There were a couple bits of interesting religion news from around the globe today. They're related in that they both show the changing face of religious belief in countries half a world apart.
First up, via USA Today and Pharyngula, is the latest Pew report on religious belief in the United States. The numbers are interesting (see the chart at Pharyngula - PZ had better luck putting it in the blog format that I have). 78.4% of Americans identify themselves as Christian, with the largest subset being evangelicals at 26.3% (point of order - if there are more evangelicals than "mainline" protestant churches, aren't the evangelicals the "mainliners" now?).
After Christians, the next largest group, at 16.1%, is the nebulous group of "unaffiliated," which includes atheists (all 1.6% of us). Although I appreciate the difficulties inherent in classifying something like religious belief (or lack thereof) in a demographic report, couldn't they do better than "unaffiliated?" It makes us sound like free agents, just waiting on the big club to offer us a new contract. I'm sure that's true for some folks, but not all of them.
Another interesting nugget:
Faith is fluid: 44% say they're no longer tied to the religious or secular upbringing of their childhood. They've changed religions or denominations, adopted a faith for the first time or abandoned any affiliation altogether.I'd be interested by how "changed religions" is defined. Does it include switching from one flavor of, say, Christianity to another or only switching from one branch of faith to another (or to nothing at all)? In my experience, it's not that common for people to completely change faiths. They may drift from Methodism to Presbyterianism (for example), but not usually from Christianity to Islam. But I could be wrong.
The other interesting story comes from Turkey (via the BBC), where a group of religious scholars it trying to revitalize Islam for a modern world:
The country's powerful Department of Religious Affairs has commissioned a team of theologians at Ankara University to carry out a fundamental revision of the Hadith, the second most sacred text in Islam after the Koran.Turkey is rare in the Muslim world in that it is a very secularized modern state.
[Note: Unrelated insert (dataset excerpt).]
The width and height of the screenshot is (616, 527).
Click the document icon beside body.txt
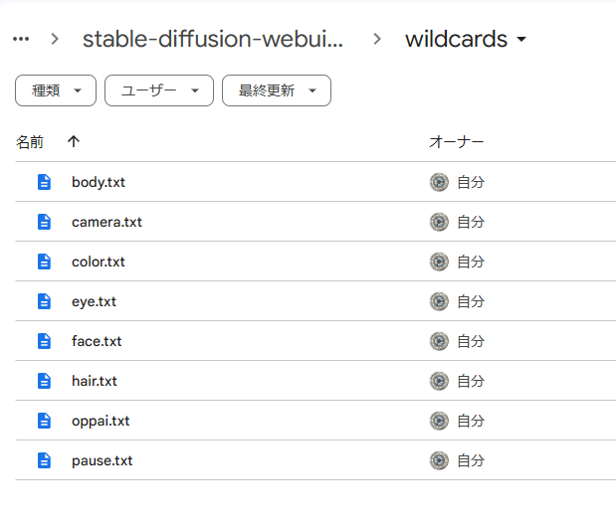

It's thus not surprising that something like this (one scholar says it "is kind of akin to the Christian Reformation") would happen there first.
The Hadith is a collection of thousands of sayings reputed to come from the Prophet Muhammad.
As such, it is the principal guide for Muslims in interpreting the Koran and the source of the vast majority of Islamic law, or Sharia.
But the Turkish state has come to see the Hadith as having an often negative influence on a society it is in a hurry to modernise, and believes it responsible for obscuring the original values of Islam.
It says that a significant number of the sayings were never uttered by Muhammad, and even some that were need now to be reinterpreted.